García Callejo et al. (2000) measured lipid peroxide levels in the effusions of CCOM and COM patients with chronic effusion and in effusion otis media patients; they found lipid peroxide levels to be 10 times higher in ears with chronic effusion. Baysal et al. (2013) evaluated the total oxidant status and levels of the oxidative stress index in COM patients and obtained significantly high values. The same study (Baysal et al. 2013) also demonstrated that the values of the total oxidant status and the oxidative stress index were higher in the cholesteatoma group than in the noncholesteatoma group. It was also reported that the total oxidant status and the oxidative stress index were not the sole causative factors in the etiopathogenesis but that the imbalance between oxidant and antioxidant levels was higher in the cholesteatoma group compared to the noncholesteatoma group (Baysal et al. 2013).
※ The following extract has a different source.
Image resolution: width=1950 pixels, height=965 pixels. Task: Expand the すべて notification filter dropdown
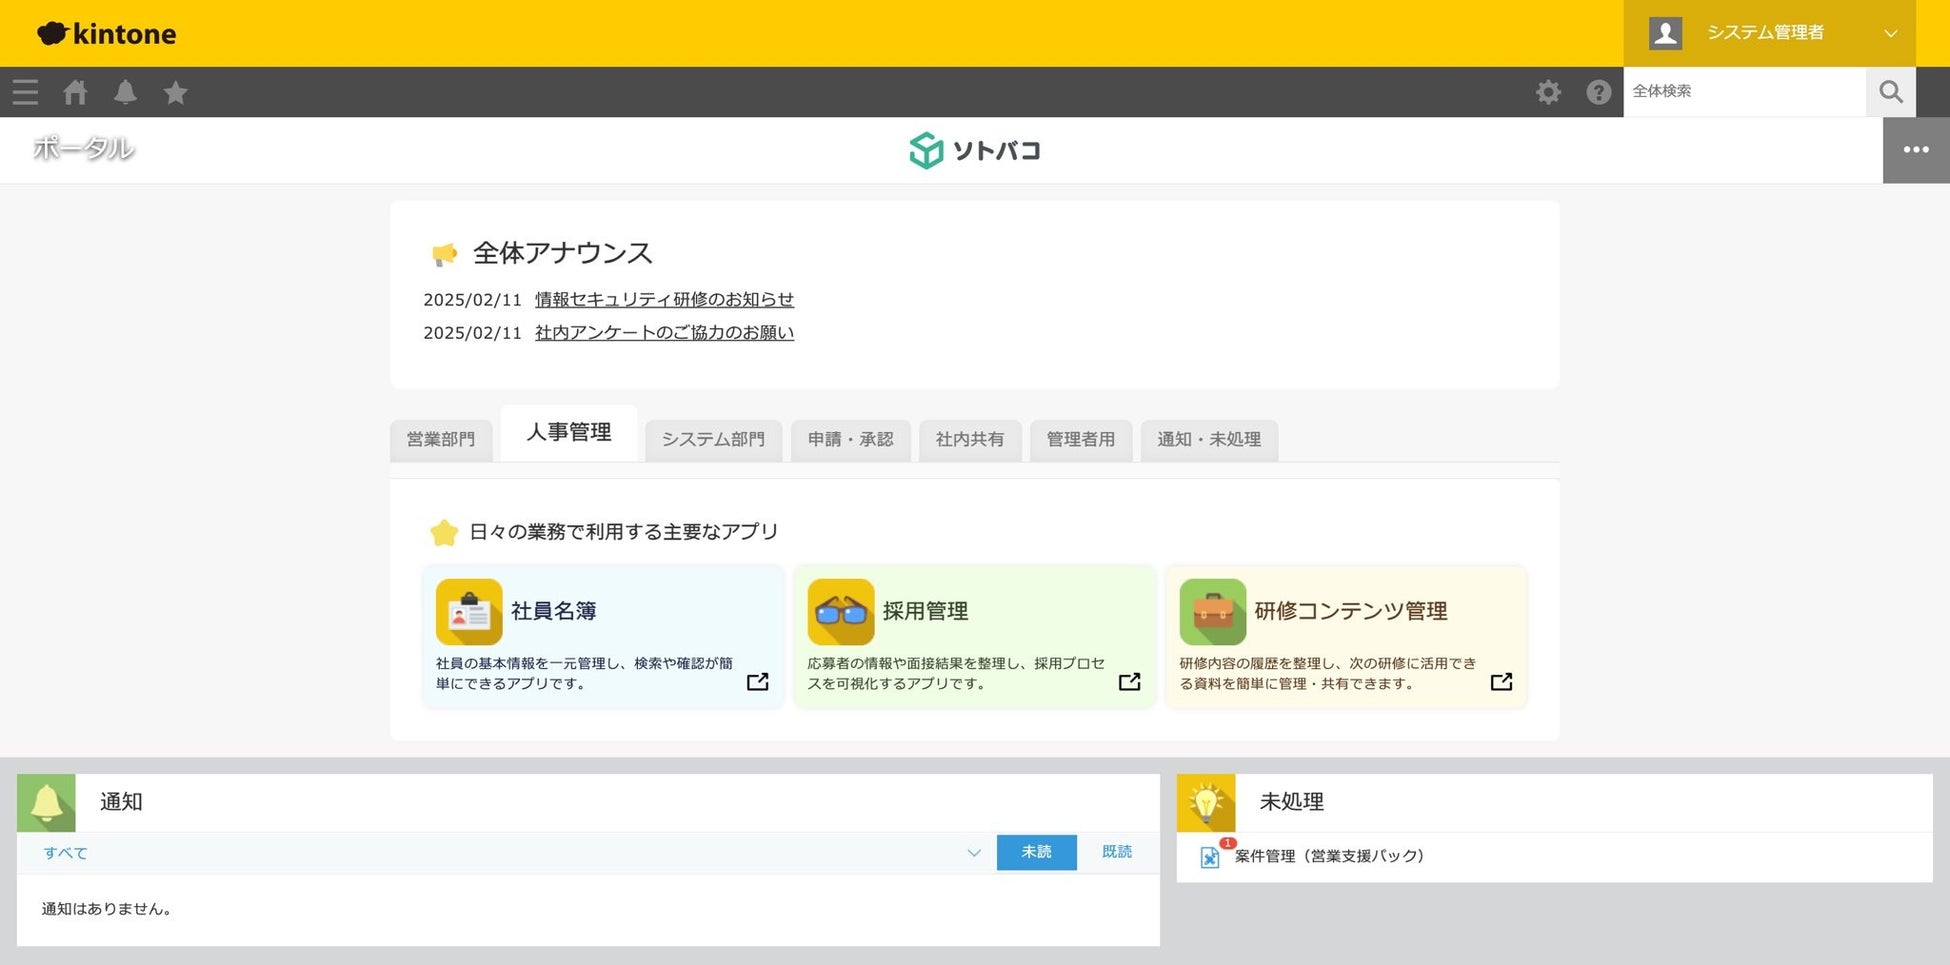click(x=973, y=853)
Similar to the results of García Callejo et al. (2000) and Baysal et al. (2013), our study on COM patients showed significantly high values of MDA, 4-HNE and NO, reflecting the oxidative stress by lipid peroxidation in cell membranes in tissues, as well as significantly high values of MPO activity reflecting the oxidative status related to leukocytes at the inflammation site. Furthermore, the TAC levels in patients with COM were significantly low compared to the control group. The levels of oxidative stress were higher in CCOM patients than in COM patients, but the difference was not statistically significant.

In conclusion, we consider that free radicals causing oxidative stress play an active role in the pathogenesis of COM and subsequent tissue damage. For this reason, surgical intervention plus maintenance therapy with antioxidants could be an alternative therapy for patients with COM.